== Problem to work on ==
Every line of the data is to be retyped exactly.

....

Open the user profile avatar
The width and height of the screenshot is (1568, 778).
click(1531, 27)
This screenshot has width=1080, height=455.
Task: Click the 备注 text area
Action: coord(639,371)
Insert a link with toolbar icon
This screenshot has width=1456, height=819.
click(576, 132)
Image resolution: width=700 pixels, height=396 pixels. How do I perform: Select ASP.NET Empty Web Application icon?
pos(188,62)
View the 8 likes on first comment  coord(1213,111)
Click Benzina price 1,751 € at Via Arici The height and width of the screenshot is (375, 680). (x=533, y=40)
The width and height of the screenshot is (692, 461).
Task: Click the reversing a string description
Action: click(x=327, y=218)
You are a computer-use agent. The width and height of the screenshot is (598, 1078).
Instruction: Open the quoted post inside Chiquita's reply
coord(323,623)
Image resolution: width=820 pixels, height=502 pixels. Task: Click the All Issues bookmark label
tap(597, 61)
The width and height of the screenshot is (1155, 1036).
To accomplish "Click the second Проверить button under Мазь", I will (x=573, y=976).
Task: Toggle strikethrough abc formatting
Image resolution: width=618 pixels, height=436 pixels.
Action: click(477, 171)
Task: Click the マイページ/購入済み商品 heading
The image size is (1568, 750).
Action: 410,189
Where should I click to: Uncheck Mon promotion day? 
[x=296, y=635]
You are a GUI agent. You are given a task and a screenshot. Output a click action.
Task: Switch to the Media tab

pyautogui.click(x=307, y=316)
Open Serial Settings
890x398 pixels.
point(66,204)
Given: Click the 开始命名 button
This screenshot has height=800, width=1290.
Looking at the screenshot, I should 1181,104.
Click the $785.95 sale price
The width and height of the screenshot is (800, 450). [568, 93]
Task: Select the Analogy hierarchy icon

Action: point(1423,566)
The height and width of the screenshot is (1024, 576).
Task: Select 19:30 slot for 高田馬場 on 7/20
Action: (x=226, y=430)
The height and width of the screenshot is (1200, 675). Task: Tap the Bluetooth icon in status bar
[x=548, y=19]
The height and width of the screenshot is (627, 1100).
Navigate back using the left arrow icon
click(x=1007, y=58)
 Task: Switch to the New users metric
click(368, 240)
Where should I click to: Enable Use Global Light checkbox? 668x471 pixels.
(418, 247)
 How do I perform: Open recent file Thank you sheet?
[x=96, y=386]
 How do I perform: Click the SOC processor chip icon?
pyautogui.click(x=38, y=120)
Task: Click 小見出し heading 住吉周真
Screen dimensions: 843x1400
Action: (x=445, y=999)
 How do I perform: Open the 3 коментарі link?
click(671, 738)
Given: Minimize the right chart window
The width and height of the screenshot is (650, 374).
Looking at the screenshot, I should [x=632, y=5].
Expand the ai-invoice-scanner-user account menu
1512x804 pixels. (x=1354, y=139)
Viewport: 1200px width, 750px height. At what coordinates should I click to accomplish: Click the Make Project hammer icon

....

== Written answer ==
Open the user profile avatar
The width and height of the screenshot is (1568, 778).
click(1531, 27)
This screenshot has width=1080, height=455.
Task: Click the 备注 text area
Action: coord(639,371)
Insert a link with toolbar icon
This screenshot has width=1456, height=819.
click(576, 132)
Image resolution: width=700 pixels, height=396 pixels. How do I perform: Select ASP.NET Empty Web Application icon?
pos(188,62)
View the 8 likes on first comment  coord(1213,111)
Click Benzina price 1,751 € at Via Arici The height and width of the screenshot is (375, 680). (x=533, y=40)
The width and height of the screenshot is (692, 461).
Task: Click the reversing a string description
Action: click(x=327, y=218)
You are a computer-use agent. The width and height of the screenshot is (598, 1078).
Instruction: Open the quoted post inside Chiquita's reply
coord(323,623)
Image resolution: width=820 pixels, height=502 pixels. Task: Click the All Issues bookmark label
tap(597, 61)
The width and height of the screenshot is (1155, 1036).
To accomplish "Click the second Проверить button under Мазь", I will (x=573, y=976).
Task: Toggle strikethrough abc formatting
Image resolution: width=618 pixels, height=436 pixels.
Action: click(477, 171)
Task: Click the マイページ/購入済み商品 heading
The image size is (1568, 750).
Action: 410,189
Where should I click to: Uncheck Mon promotion day? 
[x=296, y=635]
You are a GUI agent. You are given a task and a screenshot. Output a click action.
Task: Switch to the Media tab

pyautogui.click(x=307, y=316)
Open Serial Settings
890x398 pixels.
point(66,204)
Given: Click the 开始命名 button
This screenshot has height=800, width=1290.
Looking at the screenshot, I should 1181,104.
Click the $785.95 sale price
The width and height of the screenshot is (800, 450). [568, 93]
Task: Select the Analogy hierarchy icon

Action: point(1423,566)
The height and width of the screenshot is (1024, 576).
Task: Select 19:30 slot for 高田馬場 on 7/20
Action: (x=226, y=430)
The height and width of the screenshot is (1200, 675). Task: Tap the Bluetooth icon in status bar
[x=548, y=19]
The height and width of the screenshot is (627, 1100).
Navigate back using the left arrow icon
click(x=1007, y=58)
 Task: Switch to the New users metric
click(368, 240)
Where should I click to: Enable Use Global Light checkbox? 668x471 pixels.
(418, 247)
 How do I perform: Open recent file Thank you sheet?
[x=96, y=386]
 How do I perform: Click the SOC processor chip icon?
pyautogui.click(x=38, y=120)
Task: Click 小見出し heading 住吉周真
Screen dimensions: 843x1400
Action: (x=445, y=999)
 How do I perform: Open the 3 коментарі link?
click(671, 738)
Given: Minimize the right chart window
The width and height of the screenshot is (650, 374).
Looking at the screenshot, I should [x=632, y=5].
Expand the ai-invoice-scanner-user account menu
1512x804 pixels. (x=1354, y=139)
Viewport: 1200px width, 750px height. At what coordinates should I click to accomplish: Click the Make Project hammer icon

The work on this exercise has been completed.